2.3 QUALITY CONTROL. Each party agrees to maintain the quality of the
content of its site to at least the same level as has existed heretofore. If
either party, in its reasonable discretion, determines that the content of the
other party's site falls below this pre-existing standard of quality and does
not otherwise meet the editorial standards and quality of its own site, that
party will notify the other party to that effect in writing giving specific
details of the failure to meet such standards and the party receiving that
notice will remedy the deficiencies specified in such notice within 30 days
after the date of its receipt of that notice. If, following such 30-day period,
the quality of the applicable site has not sufficiently improved, the party that
gave the original notice may terminate the Agreement effective immediately upon
the receipt by the other party of notice of termination.
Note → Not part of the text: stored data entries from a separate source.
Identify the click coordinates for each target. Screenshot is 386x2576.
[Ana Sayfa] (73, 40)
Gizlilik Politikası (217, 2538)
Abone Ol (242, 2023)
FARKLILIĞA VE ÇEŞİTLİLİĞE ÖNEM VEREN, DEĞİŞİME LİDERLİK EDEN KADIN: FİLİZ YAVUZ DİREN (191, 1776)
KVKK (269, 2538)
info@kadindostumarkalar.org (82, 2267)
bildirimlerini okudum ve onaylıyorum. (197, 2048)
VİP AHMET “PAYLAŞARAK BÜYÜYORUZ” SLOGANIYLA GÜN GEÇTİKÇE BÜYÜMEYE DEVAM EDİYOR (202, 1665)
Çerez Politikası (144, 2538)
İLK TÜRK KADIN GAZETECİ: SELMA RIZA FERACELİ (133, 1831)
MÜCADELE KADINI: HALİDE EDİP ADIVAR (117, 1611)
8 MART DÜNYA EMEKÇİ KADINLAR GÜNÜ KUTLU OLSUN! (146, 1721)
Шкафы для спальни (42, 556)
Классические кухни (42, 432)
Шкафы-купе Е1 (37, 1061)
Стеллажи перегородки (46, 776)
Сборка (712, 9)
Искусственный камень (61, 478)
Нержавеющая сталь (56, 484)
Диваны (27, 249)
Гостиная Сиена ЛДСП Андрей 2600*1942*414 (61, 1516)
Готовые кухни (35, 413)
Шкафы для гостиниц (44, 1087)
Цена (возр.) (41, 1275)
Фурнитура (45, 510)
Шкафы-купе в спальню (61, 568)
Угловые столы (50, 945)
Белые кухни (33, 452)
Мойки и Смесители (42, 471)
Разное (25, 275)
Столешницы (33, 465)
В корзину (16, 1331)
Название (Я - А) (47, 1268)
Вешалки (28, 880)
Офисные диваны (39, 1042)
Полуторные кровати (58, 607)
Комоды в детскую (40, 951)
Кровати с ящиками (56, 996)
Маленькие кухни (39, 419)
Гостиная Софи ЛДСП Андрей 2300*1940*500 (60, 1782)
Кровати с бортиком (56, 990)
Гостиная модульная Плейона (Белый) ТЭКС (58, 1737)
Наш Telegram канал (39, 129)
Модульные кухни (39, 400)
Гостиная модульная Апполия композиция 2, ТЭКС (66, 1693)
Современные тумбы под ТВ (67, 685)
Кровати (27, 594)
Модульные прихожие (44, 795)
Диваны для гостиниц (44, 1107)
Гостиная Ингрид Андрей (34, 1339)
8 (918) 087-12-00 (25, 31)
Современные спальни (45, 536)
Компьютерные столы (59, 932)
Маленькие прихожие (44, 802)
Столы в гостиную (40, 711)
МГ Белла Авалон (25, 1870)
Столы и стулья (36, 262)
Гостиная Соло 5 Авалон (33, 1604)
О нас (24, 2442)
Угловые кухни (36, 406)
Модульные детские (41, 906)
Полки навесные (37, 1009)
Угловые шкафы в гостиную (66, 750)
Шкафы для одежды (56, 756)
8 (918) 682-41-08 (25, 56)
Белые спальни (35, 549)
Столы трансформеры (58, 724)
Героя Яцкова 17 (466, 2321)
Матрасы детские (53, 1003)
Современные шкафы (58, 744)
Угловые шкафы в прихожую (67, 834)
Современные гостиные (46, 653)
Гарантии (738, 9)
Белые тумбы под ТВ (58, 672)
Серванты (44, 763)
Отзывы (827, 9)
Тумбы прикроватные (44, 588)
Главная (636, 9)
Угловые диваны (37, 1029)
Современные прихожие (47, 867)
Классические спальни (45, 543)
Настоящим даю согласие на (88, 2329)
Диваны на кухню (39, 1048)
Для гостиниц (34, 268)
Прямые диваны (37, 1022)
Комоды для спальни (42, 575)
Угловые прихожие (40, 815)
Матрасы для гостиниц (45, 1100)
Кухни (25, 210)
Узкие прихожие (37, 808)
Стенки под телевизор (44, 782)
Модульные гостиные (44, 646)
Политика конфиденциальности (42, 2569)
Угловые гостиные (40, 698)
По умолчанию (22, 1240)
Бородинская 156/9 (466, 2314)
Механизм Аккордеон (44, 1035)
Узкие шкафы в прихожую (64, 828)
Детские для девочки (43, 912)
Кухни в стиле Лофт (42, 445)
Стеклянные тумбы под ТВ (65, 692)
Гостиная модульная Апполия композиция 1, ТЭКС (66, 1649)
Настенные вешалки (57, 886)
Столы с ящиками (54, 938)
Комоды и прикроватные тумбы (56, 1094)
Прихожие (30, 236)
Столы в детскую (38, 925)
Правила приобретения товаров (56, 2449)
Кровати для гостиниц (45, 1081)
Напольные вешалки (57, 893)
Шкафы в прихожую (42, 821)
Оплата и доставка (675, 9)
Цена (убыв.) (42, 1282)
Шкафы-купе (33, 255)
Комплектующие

2.4 LIMITATION OF RIGHTS. Each party's use of the other party's Marks
and Content, as well as the use of the any links described on Exhibit A, is
strictly limited to the uses stated in this Agreement. Neither party acquires
any rights in or to the other party's Marks and/or the goodwill inherent therein
by this Agreement or otherwise. All rights granted under this Agreement,
including the right to use the other party's Marks or Content, or to link to the
other party's Content shall revert to the granting party upon termination.
3. FINANCIAL
3.1 PRODUCTION EXPENSES. Each party will be solely responsible for its
own expenses incurred in undertaking its rights and responsibilities under this
Agreement and otherwise in operating its website.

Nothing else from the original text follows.